SOFTWARE  DESIGN  HELP  help

  • Integration of Sourcecode and Documentation
  • Data-driven Programming

  • I. Integration of Sourcecode and Documentation
    PDF
    facsimile
    Design
    Document
    Topical 'master'
    XML file
    specialized
    Transforms
    'process'
    XML files
    A long-standing problem in software engineering that greatly needs to be resolved is the integration of sourcecode and documentation. Design documents normally are classified into three layers:
    1. system requirements specification (SRS), which is a high-level narrative discussion of what the software system must do, expressed largely from the viewpoint of end-users, i.e., in terms of the domain of application;
    2. abstract design documents, viz., a formal model that software engineers create at the "articulation point" which joins the domain of application to the discrete, deterministic idiom of digital computers (this involves making 'ontological commitments', as it is sometimes said in the literature);
    3. technical documentation that explains a concrete implementation of the formal model, given that many different implementations are possible using different data representations, programming lanuages, and so on.
    For the purpose of this discussion, we won't distinguish between these layers of documentation, but instead just use the term 'design documents' generally.

    Usually, design documents are created during the first phases of software development. In later phases, time and energy increasingly are absorbed by software implementation problems: it becomes burdensome to maintain the design documents (especially if the project is thinly funded or insufficiently staffed, and when expectations for operable programs are mounting from outside observers). If program sourcecode and design documents have to be maintained separately, the documentation often becomes out-of-date and inconsistent with respect to the implementation.

    Various solutions to this problem have been proposed and tried in the past forty years or so.

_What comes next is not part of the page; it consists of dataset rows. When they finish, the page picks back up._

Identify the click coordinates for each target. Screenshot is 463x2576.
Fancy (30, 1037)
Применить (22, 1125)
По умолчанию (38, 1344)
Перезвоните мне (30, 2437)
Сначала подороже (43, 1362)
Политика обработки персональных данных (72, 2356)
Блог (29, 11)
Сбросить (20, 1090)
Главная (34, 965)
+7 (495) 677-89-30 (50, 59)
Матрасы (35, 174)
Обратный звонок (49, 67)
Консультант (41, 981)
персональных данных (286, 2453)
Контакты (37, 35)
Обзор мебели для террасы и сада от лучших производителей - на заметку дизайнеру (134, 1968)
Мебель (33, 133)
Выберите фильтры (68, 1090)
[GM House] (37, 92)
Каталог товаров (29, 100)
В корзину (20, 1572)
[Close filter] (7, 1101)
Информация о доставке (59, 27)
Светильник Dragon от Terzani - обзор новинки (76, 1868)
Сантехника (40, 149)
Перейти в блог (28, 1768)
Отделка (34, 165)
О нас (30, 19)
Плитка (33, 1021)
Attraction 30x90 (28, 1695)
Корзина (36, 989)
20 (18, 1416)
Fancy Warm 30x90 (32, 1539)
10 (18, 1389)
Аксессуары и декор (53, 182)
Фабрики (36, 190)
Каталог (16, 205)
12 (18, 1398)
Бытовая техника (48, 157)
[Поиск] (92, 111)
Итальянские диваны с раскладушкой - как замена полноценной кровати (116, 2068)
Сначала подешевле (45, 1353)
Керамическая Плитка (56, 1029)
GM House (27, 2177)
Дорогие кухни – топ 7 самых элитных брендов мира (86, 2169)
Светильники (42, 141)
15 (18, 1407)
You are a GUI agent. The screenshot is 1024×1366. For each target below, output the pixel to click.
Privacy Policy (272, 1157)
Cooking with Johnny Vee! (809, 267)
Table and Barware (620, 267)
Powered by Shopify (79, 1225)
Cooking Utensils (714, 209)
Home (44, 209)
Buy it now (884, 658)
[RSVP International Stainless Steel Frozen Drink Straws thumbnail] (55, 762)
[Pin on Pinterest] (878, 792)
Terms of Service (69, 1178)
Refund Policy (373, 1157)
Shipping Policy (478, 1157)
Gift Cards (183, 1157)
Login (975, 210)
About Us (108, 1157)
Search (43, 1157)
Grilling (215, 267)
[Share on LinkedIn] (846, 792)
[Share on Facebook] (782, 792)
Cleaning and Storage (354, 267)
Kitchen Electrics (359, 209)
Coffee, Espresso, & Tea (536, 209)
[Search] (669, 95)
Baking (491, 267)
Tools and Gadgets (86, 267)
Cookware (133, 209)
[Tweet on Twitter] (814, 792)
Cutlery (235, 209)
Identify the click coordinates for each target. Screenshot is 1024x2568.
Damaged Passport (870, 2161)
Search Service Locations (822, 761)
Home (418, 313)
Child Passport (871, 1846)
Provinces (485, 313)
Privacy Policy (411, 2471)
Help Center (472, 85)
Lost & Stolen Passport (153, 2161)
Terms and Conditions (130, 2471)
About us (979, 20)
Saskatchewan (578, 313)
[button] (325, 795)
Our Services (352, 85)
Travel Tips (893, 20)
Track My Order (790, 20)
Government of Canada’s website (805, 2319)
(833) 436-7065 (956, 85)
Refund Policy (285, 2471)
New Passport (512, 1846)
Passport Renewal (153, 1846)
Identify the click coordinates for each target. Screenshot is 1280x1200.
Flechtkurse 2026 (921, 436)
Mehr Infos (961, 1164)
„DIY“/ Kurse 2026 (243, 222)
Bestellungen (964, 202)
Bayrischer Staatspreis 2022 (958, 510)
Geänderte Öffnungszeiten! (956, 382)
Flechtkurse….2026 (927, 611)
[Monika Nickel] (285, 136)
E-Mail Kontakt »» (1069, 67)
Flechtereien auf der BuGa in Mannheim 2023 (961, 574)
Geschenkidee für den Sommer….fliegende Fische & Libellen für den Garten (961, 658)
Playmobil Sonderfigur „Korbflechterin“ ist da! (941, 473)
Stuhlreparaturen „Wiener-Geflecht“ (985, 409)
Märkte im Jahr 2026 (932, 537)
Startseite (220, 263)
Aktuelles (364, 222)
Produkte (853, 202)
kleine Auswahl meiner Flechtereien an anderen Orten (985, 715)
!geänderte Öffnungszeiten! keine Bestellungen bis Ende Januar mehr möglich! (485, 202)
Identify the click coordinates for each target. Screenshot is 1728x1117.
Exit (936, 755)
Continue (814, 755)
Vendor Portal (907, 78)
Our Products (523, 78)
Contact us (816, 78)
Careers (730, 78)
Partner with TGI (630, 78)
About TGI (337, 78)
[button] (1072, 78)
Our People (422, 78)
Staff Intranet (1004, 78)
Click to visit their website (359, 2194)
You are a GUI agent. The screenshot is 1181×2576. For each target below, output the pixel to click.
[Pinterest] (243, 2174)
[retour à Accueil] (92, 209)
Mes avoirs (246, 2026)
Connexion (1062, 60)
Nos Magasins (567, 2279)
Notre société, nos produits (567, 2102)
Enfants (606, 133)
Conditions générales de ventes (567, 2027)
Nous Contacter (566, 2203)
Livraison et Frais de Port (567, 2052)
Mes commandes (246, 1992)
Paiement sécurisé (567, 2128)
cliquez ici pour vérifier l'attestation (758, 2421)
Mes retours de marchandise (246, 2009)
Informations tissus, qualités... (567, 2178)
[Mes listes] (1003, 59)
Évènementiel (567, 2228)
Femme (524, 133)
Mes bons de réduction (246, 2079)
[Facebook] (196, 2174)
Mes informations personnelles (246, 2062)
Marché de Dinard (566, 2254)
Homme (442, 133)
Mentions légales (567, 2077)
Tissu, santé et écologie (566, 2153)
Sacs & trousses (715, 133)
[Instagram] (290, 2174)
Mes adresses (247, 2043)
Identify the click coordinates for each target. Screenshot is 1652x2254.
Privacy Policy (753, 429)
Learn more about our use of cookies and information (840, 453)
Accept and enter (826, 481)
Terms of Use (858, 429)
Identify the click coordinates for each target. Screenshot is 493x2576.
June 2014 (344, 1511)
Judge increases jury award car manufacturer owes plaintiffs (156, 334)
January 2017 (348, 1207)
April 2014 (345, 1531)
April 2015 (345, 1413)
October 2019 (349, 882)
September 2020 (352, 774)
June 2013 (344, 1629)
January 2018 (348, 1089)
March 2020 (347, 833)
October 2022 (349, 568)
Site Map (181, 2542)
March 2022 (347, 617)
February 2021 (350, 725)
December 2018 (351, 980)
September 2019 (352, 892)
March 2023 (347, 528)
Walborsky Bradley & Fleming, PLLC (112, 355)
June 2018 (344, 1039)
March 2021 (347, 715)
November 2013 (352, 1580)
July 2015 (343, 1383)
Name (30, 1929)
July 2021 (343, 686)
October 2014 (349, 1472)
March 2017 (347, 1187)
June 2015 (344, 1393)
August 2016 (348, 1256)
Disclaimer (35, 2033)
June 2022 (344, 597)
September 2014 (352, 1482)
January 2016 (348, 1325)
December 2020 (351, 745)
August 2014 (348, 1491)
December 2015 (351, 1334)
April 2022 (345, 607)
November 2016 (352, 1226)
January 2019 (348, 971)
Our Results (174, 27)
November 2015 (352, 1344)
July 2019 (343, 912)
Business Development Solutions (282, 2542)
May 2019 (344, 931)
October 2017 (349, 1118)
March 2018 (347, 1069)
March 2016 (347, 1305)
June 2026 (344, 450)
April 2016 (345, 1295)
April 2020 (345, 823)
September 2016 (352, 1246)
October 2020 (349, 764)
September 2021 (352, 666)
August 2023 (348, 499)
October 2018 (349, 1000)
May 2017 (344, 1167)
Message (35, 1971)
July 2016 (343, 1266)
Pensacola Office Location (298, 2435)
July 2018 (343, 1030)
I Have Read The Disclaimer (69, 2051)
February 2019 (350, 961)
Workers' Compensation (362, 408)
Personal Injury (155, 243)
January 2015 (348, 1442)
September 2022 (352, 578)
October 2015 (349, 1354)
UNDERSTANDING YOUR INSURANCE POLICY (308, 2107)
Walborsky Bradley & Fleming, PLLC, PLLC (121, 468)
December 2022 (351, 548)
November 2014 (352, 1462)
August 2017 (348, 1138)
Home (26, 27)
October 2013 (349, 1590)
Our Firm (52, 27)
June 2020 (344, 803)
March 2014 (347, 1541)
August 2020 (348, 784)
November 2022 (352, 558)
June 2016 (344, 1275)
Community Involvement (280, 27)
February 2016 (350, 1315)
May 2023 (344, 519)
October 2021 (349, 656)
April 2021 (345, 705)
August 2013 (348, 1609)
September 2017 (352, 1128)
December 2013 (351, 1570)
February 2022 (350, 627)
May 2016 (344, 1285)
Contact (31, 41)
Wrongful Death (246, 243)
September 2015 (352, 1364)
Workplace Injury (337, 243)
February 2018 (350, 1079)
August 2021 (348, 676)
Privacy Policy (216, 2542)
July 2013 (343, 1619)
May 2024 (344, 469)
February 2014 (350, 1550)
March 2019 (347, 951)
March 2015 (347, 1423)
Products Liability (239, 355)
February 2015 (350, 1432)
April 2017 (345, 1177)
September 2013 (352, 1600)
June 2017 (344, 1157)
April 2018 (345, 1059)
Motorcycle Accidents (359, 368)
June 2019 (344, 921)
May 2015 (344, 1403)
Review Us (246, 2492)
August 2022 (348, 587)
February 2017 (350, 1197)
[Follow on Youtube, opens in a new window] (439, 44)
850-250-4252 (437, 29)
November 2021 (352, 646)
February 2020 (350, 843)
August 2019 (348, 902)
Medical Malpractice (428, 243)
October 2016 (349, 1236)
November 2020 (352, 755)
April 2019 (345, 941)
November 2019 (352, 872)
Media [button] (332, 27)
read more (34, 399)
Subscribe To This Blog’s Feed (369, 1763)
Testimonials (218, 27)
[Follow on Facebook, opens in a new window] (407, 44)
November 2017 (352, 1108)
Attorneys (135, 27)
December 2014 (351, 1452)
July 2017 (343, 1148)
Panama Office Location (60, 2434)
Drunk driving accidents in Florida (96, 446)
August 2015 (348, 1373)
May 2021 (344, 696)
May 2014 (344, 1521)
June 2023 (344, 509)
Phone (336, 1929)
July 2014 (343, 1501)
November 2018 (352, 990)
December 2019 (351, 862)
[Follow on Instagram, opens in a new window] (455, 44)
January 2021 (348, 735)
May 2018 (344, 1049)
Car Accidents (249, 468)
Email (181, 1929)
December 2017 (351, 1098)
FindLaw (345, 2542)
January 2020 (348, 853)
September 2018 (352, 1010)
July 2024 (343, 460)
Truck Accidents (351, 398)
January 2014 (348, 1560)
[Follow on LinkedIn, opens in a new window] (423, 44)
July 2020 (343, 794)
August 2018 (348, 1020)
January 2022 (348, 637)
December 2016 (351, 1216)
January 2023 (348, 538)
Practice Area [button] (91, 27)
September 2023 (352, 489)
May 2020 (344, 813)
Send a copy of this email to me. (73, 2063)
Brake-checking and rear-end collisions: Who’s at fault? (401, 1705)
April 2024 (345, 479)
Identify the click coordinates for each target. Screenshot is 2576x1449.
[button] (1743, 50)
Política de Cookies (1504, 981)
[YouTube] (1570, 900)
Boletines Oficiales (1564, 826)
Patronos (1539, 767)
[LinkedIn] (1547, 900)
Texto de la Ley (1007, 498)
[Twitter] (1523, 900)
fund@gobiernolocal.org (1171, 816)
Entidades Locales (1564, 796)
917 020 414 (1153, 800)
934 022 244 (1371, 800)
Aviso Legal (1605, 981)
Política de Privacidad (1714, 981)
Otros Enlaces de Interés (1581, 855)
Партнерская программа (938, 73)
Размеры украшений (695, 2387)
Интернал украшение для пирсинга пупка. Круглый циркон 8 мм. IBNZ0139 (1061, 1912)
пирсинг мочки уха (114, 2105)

The technique usually relied upon by small projects is to comment sourcecode by 'inline documentation'; in larger, more well-funded projects (e.g., in development of an operating system at IBM), documentation is maintained continuously by specialists (called 'technical writers'), while the programmers focus on just the sourcecode and inline documentation. A more general solution to this problem needs to be found, however.

    In the NEUMES Project, we wish to maintain sourcecode and documentation both at a single point, that is, as integrated documents. The 'documentation' aspect of it should have the full features of a modern word-processor (viz., use of colors, fonts, graphics, automated tables of contents, indexes, and so on), and be exportable to PDF (Portable Document Format) for distribution on the Web. Sourcecode should be distinguished by the use of word-processing styles, which may have a distinctive typographical presentation or even be suppressed in versions of the PDF that are intended for non-technical readers.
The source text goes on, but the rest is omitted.